それから10数年後、同性愛者であることを隠し、一人ひっそりと田舎暮らしをする迅。職につかず近所の人と物々交換をして食べ物を調達、暇になれば川辺で小説を読む生活。そんな彼のもとに6歳の娘・空を連れた渚が現れる。女性と結婚し子供を持つも、現在は娘の親権獲得を巡り離婚調停中だという。戸惑う迅に渚は秘めていた想いを告白する。

社会的弱者とされている同性愛者や女性の現状を親権争いを通して浮き彫りにし、その先にあるオルタナティブな家族のあり方を提示しようとしてるのかと思いました。
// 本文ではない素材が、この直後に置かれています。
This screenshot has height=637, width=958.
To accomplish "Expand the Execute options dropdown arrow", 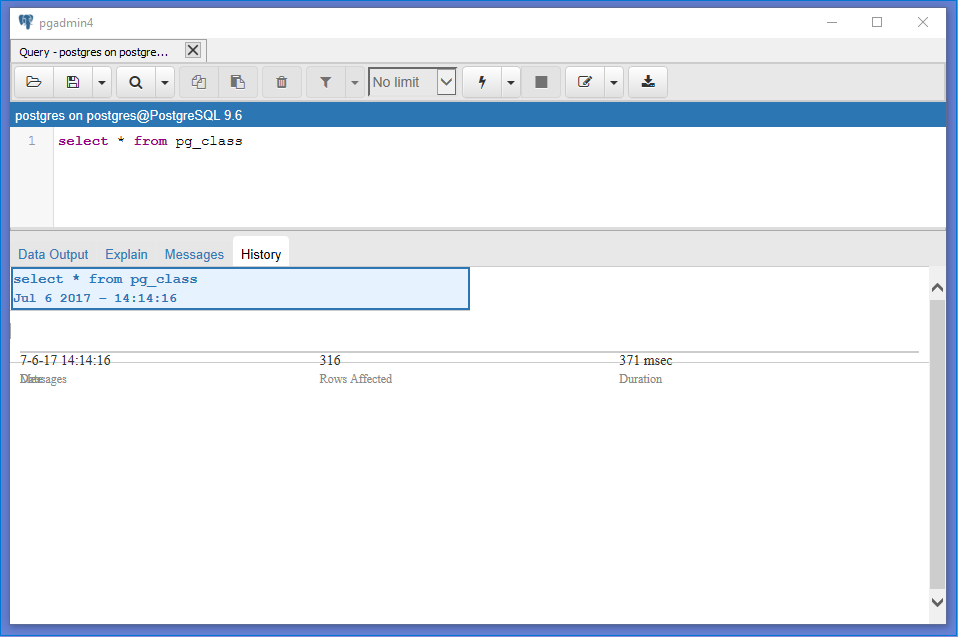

テーマは他人事ではないので興味深いですが、都合のよいやり取りとストーリー展開、登場人物の深みのない造形と心理描写は一般的な言葉のイメージの範囲内で描かれていてどこか教科書的で、二人の関係がなぜ互いに特別なのかがわからなかった。また、子供への対応を責められる妻の姿があるが、渚の人の扱い方が問われていないのはなぜだろう。(迅への態度とか妻への謝罪が口先だけに聞こえる見せ方、脚本)
いい所だけを切り取った偏った世界観になってしまっているのを愛想笑いのような空気で煙に巻いてしまっているように感じた。